Document extract →
● ● ● ● ● ● ●

I tried export YOLOv11 model to tensorflow, it said:
'yolo11n.pt' with input shape (1, 3, 640, 640) BCHW and output shape(s) (1, 84, 8400) (5.4 MB)
Now I have this model summary in Keras 3:
Model: "functional_1"
┏━━━━━━━━━━━━━━━━━━━━━━━━━━━━━━━━━━━━━━┳━━━━━━━━━━━━━━━━━━━━━━━━━━━━━┳━━━━━━━━━━━━━━━━━┓
┃ Layer (type) ┃ Output Shape ┃ Param # ┃
┡━━━━━━━━━━━━━━━━━━━━━━━━━━━━━━━━━━━━━━╇━━━━━━━━━━━━━━━━━━━━━━━━━━━━━╇━━━━━━━━━━━━━━━━━┩
│ input_layer_4 (InputLayer) │ (None, 640, 640, 3) │ 0 │
├──────────────────────────────────────┼─────────────────────────────┼─────────────────┤
│ tfsm_layer_8 (TFSMLayer) │ (1, 84, 8400) │ 0 │
└──────────────────────────────────────┴─────────────────────────────┴─────────────────┘
Total params: 0 (0.00 B)
Trainable params: 0 (0.00 B)
Non-trainable params: 0 (0.00 B)
It's clear for the input shape, but not the output shape. According this:
The output shapes for YOLOv8n and YOLOv8n-seg models represent different components. For YOLOv8n, the shape (1, 84, 8400) includes 80 classes and 4 bounding box parameters. For YOLOv8n-seg, the first output (1, 116, 8400) includes 80 classes, 4 parameters, and 32 mask coefficients, while the second output (1, 32, 160, 160) represents the prototype masks.

● ● ● ● ● ● ●

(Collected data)
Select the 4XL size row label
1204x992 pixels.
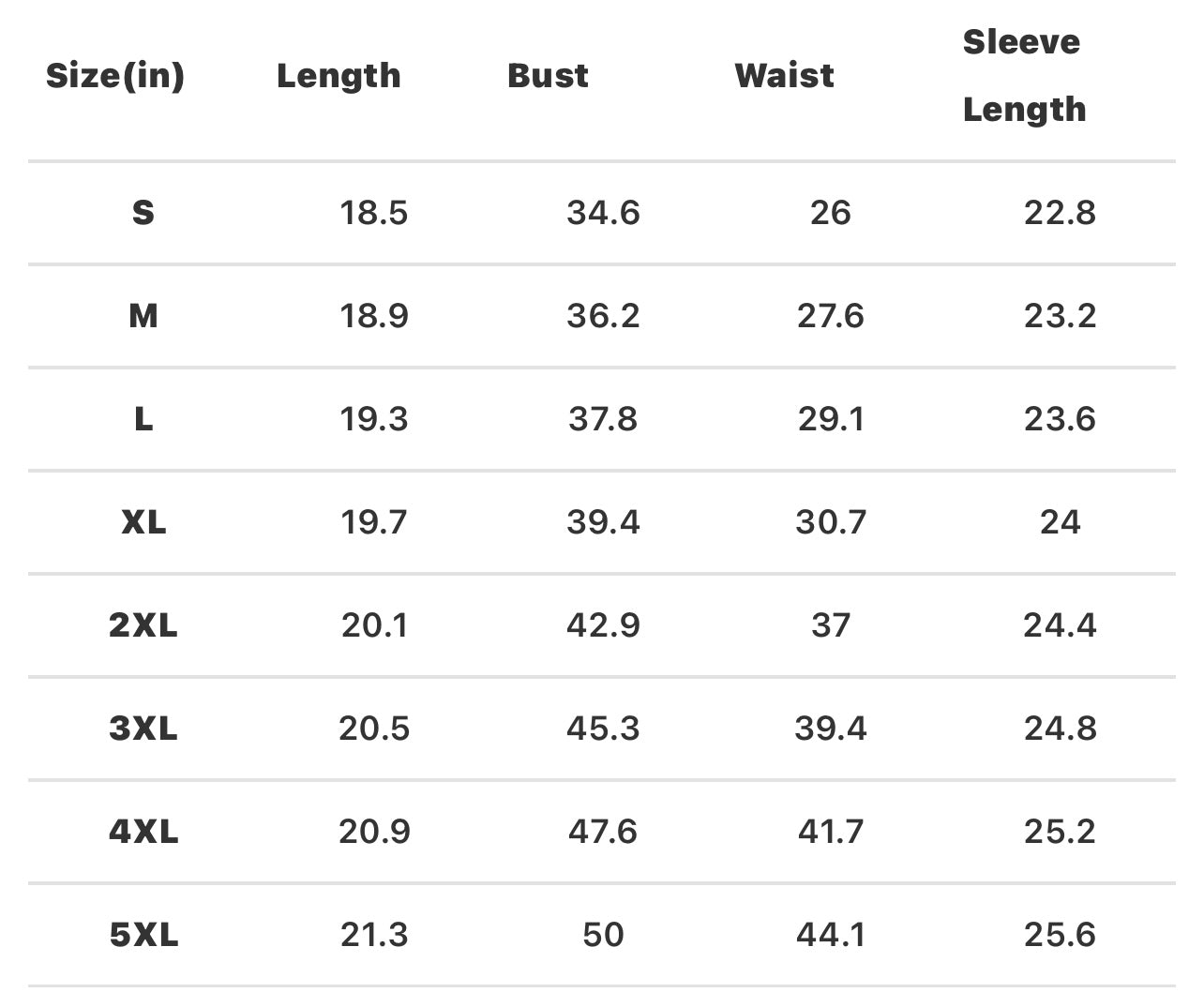[143, 832]
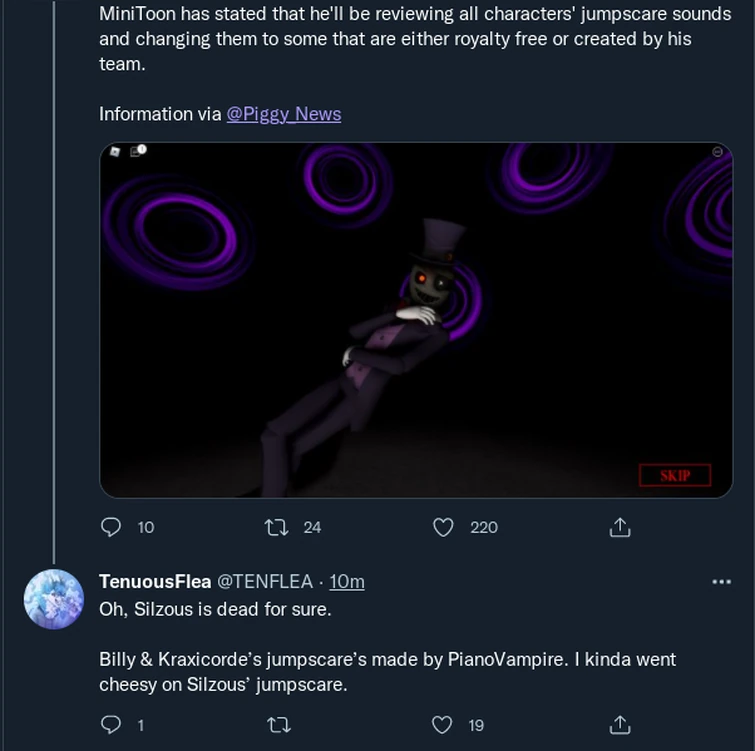Share the main tweet with the image

[619, 527]
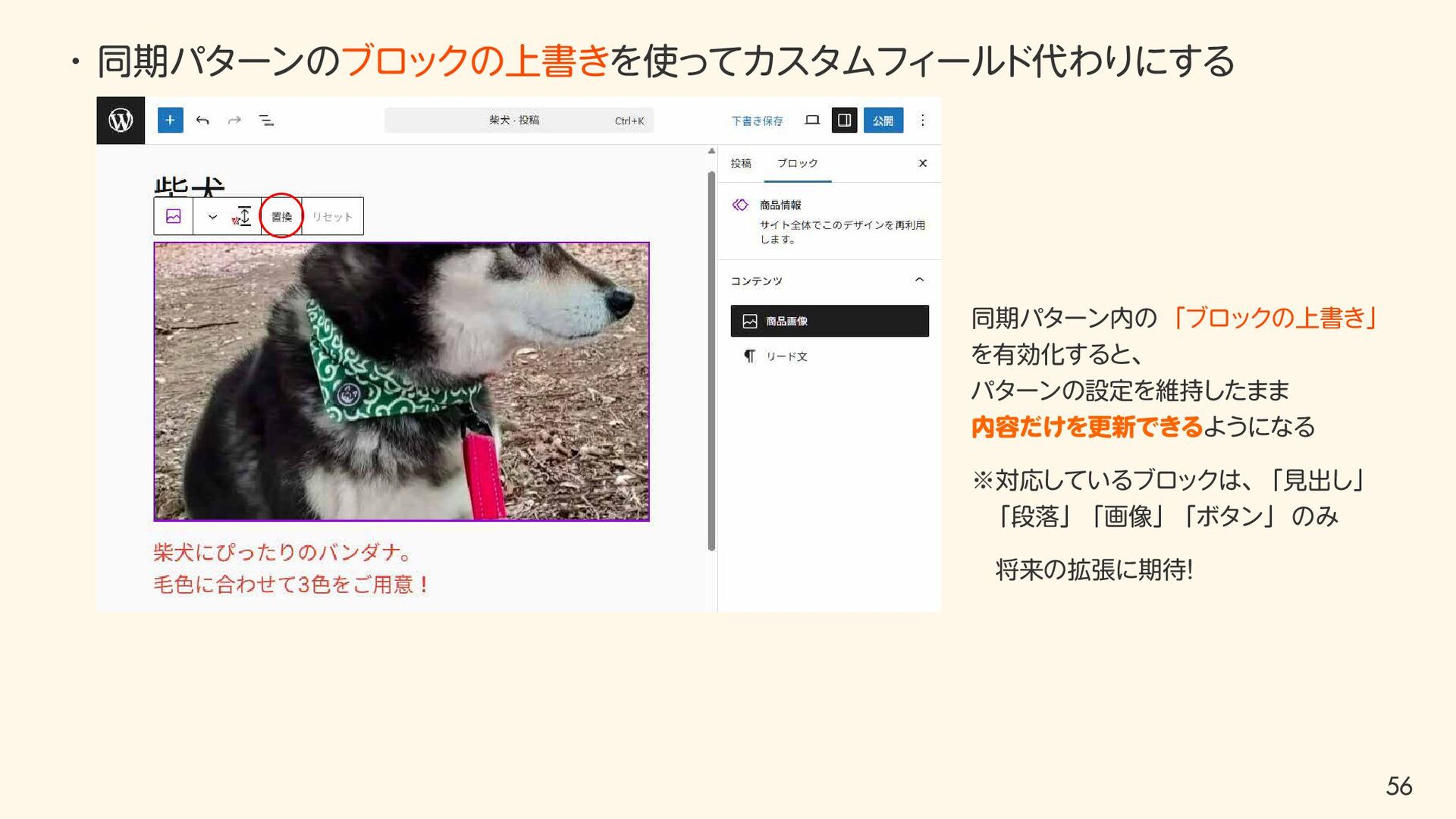Click the 下書き保存 save draft link
The height and width of the screenshot is (819, 1456).
pos(757,121)
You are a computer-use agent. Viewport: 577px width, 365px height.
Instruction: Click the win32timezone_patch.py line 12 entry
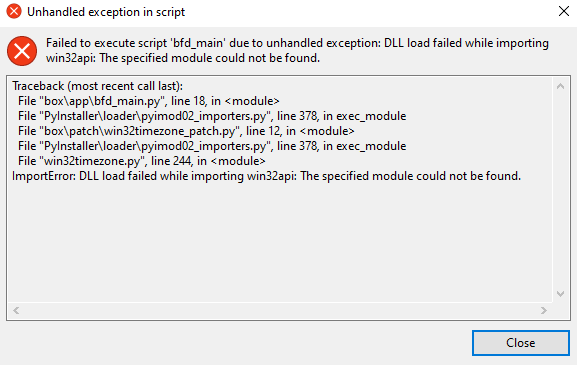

● ● ● ● ● ● ●

Activity list →
**1)** Answer these questions about the YOLO export post:
(a) What input shape does the export message give for 'yolo11n.pt'?
(b) What total parameter count does the Keras 3 model summary show?
(c) For YOLOv8n-seg, what does the second output (1, 32, 160, 160) represent?
**2)** In the YOLO export post, turn the paragraph beginning "The output shapes for YOLOv8n and YOLOv8n-seg" into a short list that keeps its main facts.
**3)** Proceed with the YOLO export post, picking up right after its last sentence.

Task answers →
**1)**
(a) (1, 3, 640, 640) BCHW
(b) 0 (0.00 B)
(c) The prototype masks

**2)**
- YOLOv8n, output (1, 84, 8400): 80 classes and 4 bounding box parameters.
- YOLOv8n-seg, first output (1, 116, 8400): 80 classes, 4 parameters and 32 mask coefficients.
- YOLOv8n-seg, second output (1, 32, 160, 160): the prototype masks.

**3)**
I tried to infer and manually post processing from ChatGPT source code:
# output: (84, 8400) | image: (640, 640, 3)
# Extract bounding box coordinates (first 4 values)
boxes = output[:4, :].T # Shape: (8400, 4)
# Extract confidence scores (5th value)
confidences = output[4, :] # Shape: (8400,)
# Convert (center x, center y, width, height) → (x1, y1, x2, y2)
boxes[:, 0] -= boxes[:, 2] / 2 # x1 = x_center - width/2
boxes[:, 1] -= boxes[:, 3] / 2 # y1 = y_center - height/2
boxes[:, 2] += boxes[:, 0] # x2 = x1 + width
boxes[:, 3] += boxes[:, 1] # y2 = y1 + height
# Filter by confidence threshold (adjust for debugging)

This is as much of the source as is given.